### Exercise
Reproduce the stretch of lines from the one containing "This screenshot has height=675, width=1200." through the one containing "I will coord(76,225).", swapping "dropdown" for "drop-down menu" and leaving everything else unchanged. Return only those lines.

* BEGIN Material *

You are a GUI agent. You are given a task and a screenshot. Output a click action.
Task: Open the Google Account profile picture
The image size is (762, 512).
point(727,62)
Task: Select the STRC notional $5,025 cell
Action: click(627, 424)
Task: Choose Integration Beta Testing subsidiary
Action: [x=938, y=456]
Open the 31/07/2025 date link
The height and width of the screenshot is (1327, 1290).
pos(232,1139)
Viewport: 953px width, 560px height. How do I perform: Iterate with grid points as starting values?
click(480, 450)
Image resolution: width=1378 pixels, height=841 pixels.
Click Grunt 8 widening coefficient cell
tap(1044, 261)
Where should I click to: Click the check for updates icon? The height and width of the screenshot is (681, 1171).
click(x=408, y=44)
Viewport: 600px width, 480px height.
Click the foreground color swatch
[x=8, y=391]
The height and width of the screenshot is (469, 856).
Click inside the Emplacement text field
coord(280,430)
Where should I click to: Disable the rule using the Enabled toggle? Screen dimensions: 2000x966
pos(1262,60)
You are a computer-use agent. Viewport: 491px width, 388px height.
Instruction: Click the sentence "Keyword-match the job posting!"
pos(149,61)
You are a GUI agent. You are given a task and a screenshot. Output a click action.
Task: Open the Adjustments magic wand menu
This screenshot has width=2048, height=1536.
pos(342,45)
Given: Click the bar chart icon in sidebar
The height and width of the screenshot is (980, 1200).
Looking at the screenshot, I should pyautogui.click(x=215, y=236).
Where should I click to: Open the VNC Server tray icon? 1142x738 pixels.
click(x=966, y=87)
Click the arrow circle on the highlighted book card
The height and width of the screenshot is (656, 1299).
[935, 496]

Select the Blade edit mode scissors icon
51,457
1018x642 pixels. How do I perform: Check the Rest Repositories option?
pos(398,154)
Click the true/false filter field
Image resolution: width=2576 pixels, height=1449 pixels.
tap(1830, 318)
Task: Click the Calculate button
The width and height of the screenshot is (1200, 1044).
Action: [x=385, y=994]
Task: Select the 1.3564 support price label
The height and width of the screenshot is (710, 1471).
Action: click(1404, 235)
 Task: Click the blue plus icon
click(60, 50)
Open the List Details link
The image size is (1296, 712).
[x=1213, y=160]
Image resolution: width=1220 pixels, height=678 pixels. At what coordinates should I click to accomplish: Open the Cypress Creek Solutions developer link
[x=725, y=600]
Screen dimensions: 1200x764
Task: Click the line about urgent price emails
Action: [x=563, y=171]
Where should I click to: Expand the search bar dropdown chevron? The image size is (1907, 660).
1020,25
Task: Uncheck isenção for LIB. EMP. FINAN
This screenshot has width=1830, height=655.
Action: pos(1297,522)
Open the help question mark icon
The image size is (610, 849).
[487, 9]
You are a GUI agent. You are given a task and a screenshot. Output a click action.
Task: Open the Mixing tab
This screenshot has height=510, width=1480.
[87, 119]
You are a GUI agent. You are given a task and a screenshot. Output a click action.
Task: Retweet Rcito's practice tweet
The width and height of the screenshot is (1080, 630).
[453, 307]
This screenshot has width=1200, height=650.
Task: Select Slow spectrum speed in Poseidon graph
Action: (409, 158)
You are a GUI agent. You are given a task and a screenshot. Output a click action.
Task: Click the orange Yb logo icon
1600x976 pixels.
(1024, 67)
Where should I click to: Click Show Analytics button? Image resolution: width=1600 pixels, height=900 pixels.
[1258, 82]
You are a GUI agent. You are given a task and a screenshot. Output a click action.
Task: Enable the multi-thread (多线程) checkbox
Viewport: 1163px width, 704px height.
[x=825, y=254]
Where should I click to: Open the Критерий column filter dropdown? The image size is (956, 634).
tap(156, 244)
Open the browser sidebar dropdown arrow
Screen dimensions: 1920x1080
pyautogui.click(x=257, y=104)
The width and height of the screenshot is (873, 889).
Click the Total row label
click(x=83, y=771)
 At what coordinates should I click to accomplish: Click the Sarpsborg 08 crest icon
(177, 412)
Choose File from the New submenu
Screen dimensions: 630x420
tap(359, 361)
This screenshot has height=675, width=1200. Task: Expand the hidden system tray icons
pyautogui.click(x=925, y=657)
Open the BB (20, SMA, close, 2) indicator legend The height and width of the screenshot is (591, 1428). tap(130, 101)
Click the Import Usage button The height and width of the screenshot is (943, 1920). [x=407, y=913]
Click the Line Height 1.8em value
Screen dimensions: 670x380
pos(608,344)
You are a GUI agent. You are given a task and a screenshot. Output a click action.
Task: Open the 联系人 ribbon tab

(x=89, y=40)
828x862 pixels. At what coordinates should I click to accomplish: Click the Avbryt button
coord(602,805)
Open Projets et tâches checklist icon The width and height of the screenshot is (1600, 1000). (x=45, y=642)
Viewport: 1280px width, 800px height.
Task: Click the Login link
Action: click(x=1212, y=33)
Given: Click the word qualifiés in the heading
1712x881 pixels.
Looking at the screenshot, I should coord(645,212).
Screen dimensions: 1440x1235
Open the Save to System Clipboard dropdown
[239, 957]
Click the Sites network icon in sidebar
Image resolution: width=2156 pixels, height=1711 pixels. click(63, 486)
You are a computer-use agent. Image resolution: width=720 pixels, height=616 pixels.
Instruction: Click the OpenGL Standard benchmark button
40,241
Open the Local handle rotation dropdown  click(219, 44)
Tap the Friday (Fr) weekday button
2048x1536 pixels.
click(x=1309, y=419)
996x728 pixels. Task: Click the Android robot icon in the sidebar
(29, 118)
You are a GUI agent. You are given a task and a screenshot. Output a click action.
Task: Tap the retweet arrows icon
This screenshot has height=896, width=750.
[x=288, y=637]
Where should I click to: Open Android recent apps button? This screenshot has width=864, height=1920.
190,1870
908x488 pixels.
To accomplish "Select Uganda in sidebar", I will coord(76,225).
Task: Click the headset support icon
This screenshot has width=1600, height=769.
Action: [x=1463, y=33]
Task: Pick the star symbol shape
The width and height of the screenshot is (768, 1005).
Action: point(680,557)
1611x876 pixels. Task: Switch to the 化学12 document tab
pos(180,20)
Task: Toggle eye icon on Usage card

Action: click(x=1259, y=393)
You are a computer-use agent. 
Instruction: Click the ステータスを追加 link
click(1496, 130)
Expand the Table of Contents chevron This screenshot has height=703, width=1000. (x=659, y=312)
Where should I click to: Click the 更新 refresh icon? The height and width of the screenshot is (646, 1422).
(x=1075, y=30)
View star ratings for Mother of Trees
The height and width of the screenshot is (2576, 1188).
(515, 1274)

* END Material *

### Reply to the exercise
This screenshot has height=675, width=1200. Task: Expand the hidden system tray icons
pyautogui.click(x=925, y=657)
Open the BB (20, SMA, close, 2) indicator legend The height and width of the screenshot is (591, 1428). tap(130, 101)
Click the Import Usage button The height and width of the screenshot is (943, 1920). [x=407, y=913]
Click the Line Height 1.8em value
Screen dimensions: 670x380
pos(608,344)
You are a GUI agent. You are given a task and a screenshot. Output a click action.
Task: Open the 联系人 ribbon tab

(x=89, y=40)
828x862 pixels. At what coordinates should I click to accomplish: Click the Avbryt button
coord(602,805)
Open Projets et tâches checklist icon The width and height of the screenshot is (1600, 1000). (x=45, y=642)
Viewport: 1280px width, 800px height.
Task: Click the Login link
Action: click(x=1212, y=33)
Given: Click the word qualifiés in the heading
1712x881 pixels.
Looking at the screenshot, I should coord(645,212).
Screen dimensions: 1440x1235
Open the Save to System Clipboard drop-down menu
[239, 957]
Click the Sites network icon in sidebar
Image resolution: width=2156 pixels, height=1711 pixels. click(63, 486)
You are a computer-use agent. Image resolution: width=720 pixels, height=616 pixels.
Instruction: Click the OpenGL Standard benchmark button
40,241
Open the Local handle rotation drop-down menu  click(219, 44)
Tap the Friday (Fr) weekday button
2048x1536 pixels.
click(x=1309, y=419)
996x728 pixels. Task: Click the Android robot icon in the sidebar
(29, 118)
You are a GUI agent. You are given a task and a screenshot. Output a click action.
Task: Tap the retweet arrows icon
This screenshot has height=896, width=750.
[x=288, y=637]
Where should I click to: Open Android recent apps button? This screenshot has width=864, height=1920.
190,1870
908x488 pixels.
To accomplish "Select Uganda in sidebar", I will coord(76,225).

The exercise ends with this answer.